== Segment start ==

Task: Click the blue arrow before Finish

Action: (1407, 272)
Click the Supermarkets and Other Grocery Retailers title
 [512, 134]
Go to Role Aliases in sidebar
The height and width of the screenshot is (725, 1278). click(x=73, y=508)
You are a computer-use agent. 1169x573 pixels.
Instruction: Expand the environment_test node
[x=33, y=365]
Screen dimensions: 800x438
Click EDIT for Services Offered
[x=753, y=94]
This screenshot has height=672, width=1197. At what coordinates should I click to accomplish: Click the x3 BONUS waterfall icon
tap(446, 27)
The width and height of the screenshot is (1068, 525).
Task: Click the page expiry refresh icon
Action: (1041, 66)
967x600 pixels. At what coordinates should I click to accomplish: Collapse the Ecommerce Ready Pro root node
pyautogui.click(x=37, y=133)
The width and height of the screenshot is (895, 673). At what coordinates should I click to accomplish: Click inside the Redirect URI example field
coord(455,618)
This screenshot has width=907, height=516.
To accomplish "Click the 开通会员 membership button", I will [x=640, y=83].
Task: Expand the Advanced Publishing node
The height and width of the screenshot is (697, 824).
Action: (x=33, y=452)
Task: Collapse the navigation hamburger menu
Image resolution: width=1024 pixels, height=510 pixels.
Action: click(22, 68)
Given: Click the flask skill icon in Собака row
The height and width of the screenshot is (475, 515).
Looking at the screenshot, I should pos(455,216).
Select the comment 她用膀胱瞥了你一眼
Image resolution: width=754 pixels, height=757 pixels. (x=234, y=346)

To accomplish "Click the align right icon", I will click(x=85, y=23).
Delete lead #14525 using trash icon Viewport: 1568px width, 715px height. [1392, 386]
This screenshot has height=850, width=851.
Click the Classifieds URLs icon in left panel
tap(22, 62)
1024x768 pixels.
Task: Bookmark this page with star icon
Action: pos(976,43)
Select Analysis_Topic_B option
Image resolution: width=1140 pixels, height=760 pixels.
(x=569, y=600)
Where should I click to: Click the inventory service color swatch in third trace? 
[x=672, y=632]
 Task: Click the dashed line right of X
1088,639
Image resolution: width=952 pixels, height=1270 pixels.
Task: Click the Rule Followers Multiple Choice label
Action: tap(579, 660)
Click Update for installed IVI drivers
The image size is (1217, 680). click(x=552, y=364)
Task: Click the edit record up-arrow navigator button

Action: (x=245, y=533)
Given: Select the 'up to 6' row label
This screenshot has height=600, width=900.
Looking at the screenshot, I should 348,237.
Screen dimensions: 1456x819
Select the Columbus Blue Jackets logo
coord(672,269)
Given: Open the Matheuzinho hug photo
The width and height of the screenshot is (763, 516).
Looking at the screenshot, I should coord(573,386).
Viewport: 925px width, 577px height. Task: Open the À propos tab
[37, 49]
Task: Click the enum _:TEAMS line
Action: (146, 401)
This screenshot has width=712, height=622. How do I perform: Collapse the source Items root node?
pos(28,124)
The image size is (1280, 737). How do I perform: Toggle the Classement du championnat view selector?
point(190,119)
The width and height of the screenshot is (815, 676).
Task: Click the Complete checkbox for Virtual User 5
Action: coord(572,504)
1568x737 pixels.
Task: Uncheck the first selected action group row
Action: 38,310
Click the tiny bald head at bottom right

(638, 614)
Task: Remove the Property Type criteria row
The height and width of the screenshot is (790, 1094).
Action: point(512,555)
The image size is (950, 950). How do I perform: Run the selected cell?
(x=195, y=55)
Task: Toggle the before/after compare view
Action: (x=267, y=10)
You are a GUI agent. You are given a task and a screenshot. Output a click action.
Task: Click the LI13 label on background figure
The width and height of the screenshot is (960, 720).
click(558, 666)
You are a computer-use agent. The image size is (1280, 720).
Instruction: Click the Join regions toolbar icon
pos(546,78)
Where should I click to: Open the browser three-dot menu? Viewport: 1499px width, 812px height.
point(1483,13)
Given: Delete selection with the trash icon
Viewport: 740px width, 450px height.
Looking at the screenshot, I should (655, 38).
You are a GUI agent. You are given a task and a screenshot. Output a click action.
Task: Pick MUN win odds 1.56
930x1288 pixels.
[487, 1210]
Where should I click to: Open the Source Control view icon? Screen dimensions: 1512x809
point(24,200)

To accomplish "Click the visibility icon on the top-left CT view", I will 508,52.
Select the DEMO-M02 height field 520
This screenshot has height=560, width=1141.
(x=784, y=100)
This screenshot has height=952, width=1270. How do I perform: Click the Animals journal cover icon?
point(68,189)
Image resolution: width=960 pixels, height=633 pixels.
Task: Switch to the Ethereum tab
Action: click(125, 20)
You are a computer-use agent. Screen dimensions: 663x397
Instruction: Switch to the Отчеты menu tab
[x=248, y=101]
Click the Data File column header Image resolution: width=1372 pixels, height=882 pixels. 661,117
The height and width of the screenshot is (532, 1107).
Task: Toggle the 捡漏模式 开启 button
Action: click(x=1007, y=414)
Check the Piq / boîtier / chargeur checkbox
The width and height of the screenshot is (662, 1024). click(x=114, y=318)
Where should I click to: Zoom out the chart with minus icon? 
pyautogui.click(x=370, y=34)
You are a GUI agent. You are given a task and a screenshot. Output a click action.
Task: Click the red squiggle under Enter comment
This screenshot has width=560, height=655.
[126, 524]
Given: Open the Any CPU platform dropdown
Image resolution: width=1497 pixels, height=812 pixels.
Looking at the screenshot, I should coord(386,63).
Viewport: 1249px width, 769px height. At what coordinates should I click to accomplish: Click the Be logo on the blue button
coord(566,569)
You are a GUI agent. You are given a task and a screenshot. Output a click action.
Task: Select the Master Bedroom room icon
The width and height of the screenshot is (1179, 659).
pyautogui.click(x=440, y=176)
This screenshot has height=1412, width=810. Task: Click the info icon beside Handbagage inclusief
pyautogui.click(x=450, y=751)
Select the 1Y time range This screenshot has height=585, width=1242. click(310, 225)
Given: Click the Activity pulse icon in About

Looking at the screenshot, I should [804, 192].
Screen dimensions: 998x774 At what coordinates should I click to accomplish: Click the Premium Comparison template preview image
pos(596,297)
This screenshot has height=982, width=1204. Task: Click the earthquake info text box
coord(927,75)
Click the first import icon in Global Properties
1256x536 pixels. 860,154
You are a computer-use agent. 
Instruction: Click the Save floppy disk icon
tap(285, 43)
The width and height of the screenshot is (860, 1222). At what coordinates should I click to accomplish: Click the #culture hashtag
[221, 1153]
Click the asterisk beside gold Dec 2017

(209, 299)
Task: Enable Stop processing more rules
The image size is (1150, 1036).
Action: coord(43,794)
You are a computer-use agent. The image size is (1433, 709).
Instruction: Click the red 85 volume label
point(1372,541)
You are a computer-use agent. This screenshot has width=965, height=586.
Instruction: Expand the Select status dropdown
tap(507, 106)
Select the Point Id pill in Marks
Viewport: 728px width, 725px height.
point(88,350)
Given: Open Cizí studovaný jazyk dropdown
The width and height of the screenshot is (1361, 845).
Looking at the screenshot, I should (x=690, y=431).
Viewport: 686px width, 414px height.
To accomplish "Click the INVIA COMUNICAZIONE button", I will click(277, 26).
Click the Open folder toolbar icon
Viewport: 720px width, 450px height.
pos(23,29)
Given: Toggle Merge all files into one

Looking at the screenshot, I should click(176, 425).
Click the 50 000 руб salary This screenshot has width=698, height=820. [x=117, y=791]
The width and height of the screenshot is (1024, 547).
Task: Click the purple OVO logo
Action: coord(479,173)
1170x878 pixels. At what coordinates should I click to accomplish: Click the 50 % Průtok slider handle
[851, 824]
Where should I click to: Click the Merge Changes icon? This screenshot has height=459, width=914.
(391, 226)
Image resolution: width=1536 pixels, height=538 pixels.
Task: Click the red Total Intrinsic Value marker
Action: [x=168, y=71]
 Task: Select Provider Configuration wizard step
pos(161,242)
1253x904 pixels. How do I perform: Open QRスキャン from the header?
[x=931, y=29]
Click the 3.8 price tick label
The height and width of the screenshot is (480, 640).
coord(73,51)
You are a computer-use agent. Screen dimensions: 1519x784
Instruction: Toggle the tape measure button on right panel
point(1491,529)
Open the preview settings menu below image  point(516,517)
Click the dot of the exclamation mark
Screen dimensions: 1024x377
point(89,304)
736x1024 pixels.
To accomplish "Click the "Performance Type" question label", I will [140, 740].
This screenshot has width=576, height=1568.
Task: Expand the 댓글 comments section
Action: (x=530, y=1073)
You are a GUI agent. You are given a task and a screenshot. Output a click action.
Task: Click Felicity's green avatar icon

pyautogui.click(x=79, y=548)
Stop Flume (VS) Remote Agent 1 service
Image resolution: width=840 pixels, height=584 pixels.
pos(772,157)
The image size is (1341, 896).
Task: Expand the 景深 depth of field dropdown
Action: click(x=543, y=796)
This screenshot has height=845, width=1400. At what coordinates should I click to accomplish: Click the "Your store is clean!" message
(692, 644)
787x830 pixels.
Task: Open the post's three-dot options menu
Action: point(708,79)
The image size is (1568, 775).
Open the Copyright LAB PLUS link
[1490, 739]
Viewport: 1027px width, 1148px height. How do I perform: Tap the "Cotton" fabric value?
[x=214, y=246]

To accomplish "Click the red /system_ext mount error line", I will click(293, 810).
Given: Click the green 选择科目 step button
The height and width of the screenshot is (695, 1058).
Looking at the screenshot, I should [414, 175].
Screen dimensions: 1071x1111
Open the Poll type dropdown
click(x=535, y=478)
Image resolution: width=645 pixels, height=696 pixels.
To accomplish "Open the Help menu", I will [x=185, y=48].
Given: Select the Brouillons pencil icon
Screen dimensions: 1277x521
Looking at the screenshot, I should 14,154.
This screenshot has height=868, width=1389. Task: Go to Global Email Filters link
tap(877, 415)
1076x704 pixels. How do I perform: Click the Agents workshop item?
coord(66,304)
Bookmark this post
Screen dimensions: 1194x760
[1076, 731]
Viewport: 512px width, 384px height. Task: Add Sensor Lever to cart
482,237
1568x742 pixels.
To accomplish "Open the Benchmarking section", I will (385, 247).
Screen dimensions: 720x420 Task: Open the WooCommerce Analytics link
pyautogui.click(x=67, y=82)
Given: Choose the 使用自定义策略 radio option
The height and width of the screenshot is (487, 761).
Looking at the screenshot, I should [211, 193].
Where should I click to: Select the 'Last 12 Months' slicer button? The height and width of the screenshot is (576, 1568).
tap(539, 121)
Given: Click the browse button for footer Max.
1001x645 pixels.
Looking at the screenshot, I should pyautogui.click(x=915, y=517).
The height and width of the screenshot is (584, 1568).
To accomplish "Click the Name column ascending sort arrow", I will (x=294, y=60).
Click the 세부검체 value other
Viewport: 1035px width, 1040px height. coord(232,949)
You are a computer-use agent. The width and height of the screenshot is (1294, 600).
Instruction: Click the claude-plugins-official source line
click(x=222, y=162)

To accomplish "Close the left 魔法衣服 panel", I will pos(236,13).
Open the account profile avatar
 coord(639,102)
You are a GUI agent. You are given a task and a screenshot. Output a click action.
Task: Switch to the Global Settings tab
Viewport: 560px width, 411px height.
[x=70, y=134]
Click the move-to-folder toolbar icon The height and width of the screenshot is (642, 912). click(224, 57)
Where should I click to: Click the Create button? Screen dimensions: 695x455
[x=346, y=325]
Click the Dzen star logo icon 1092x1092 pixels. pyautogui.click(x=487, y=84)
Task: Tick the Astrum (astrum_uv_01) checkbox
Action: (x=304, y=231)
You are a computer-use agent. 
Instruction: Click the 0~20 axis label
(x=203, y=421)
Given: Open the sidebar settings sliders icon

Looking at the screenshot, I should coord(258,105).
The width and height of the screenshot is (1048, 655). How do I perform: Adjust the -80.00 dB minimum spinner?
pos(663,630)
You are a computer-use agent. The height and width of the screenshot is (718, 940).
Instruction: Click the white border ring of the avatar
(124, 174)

== Segment end ==

> [TASK] In the listing above, the lines from the one containing "Screen dimensions: 1071x1111" through the one containing "Given: Choose the 使用自定义策略 radio option" must be set down exactly, with no other lines.

> [OUTPUT]
Screen dimensions: 1071x1111
Open the Poll type dropdown
click(x=535, y=478)
Image resolution: width=645 pixels, height=696 pixels.
To accomplish "Open the Help menu", I will [x=185, y=48].
Given: Select the Brouillons pencil icon
Screen dimensions: 1277x521
Looking at the screenshot, I should 14,154.
This screenshot has height=868, width=1389. Task: Go to Global Email Filters link
tap(877, 415)
1076x704 pixels. How do I perform: Click the Agents workshop item?
coord(66,304)
Bookmark this post
Screen dimensions: 1194x760
[1076, 731]
Viewport: 512px width, 384px height. Task: Add Sensor Lever to cart
482,237
1568x742 pixels.
To accomplish "Open the Benchmarking section", I will (385, 247).
Screen dimensions: 720x420 Task: Open the WooCommerce Analytics link
pyautogui.click(x=67, y=82)
Given: Choose the 使用自定义策略 radio option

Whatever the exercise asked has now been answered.